Pepys himself must have recognized the value of his documentation; otherwise he would not have passed along his diaries and the code to anyone. Pepys, like many of his age, believed he was alive during a time of change and that the changes were important. He recorded his own perceptions during that time.

Who cannot say that we live in a time of change—a time when our decisions and revisions will not shape the future? No one. So when you write a personal, private diary, imagine that someone, years hence, may read it. Imagine your own children reading it, then write for them. If you do, your diary will become more interesting and your insights extensive.

Grammar, Usage and Mechanics (GUM): Reviewing punctuation for complex sentences.

Because I failed to set an alarm, I missed my bus.

I missed my bus because I failed to set an alarm.

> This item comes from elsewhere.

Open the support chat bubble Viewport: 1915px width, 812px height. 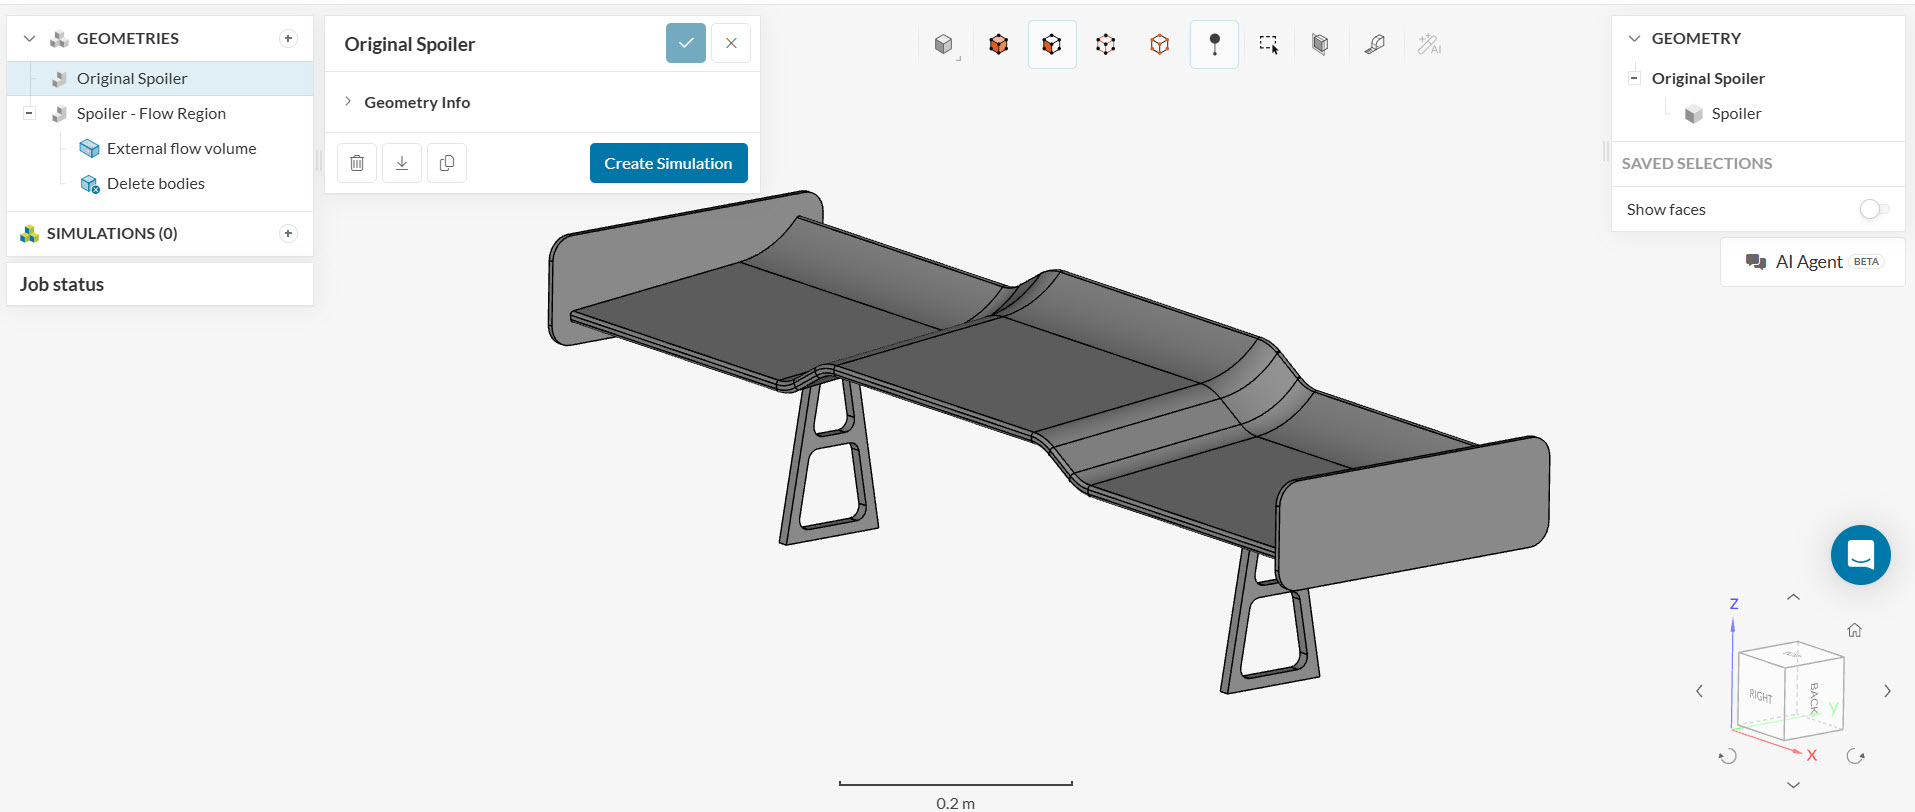(x=1860, y=554)
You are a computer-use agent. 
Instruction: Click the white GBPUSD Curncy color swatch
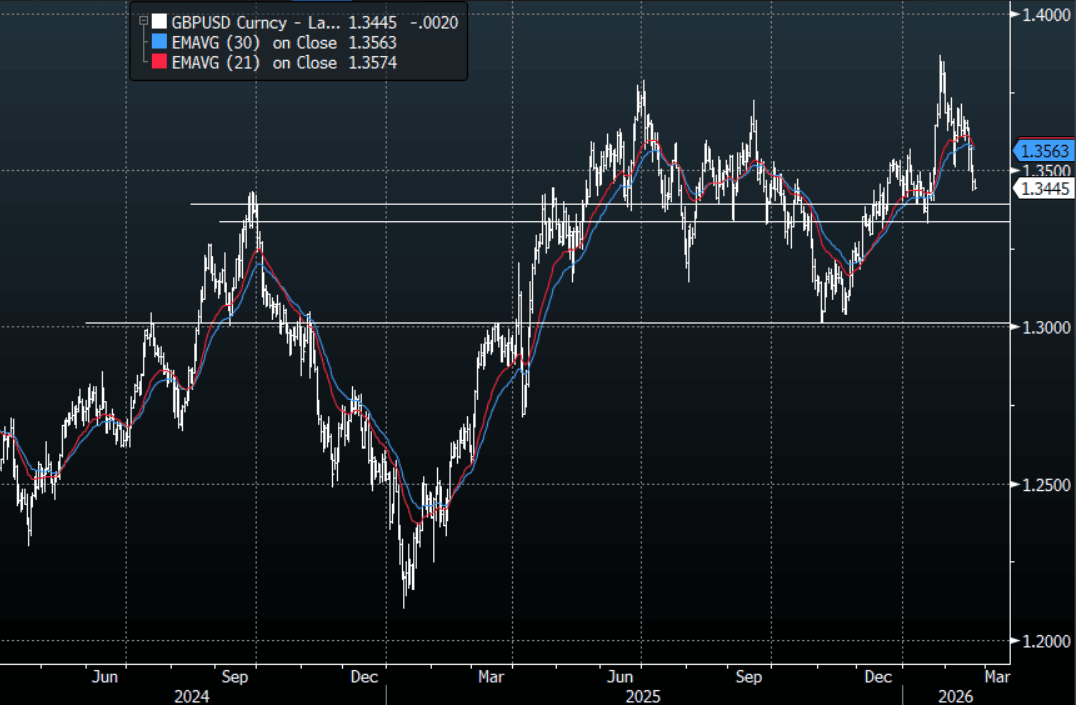[158, 22]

The two sentences above are complex sentences consisting of a dependent clause (because I failed to set an alarm) and an independent clause (I missed the bus). The two sentences show you what the punctuation rule is: if the dependent clause precedes the independent clause, use a comma at the end of the dependent clause. On the other hand, if the dependent clause follows the independent one, use no comma to separate the clauses.

Reading Challenge:

To read three classic diaries, two nonfiction and the other fiction, try:

1. The Diary of Samuel Pepys, a Restoration official who witnessed the restoration of King Charles and the Great Fire of London, 1666
2. Eaters of the Dead by Michal Crichton, a novel created from Ibn Fadlan’s diary about his time among the Vikings
3. Journal of the Plague Year by Daniel Defoe, a researched, but fictionalized account of the Plague’s effects upon a city and people

Writing Challenge
:

Begin a diary with an audience in mind. Write so that some future anthropologist will understand your reactions to your time and your contributions to the future.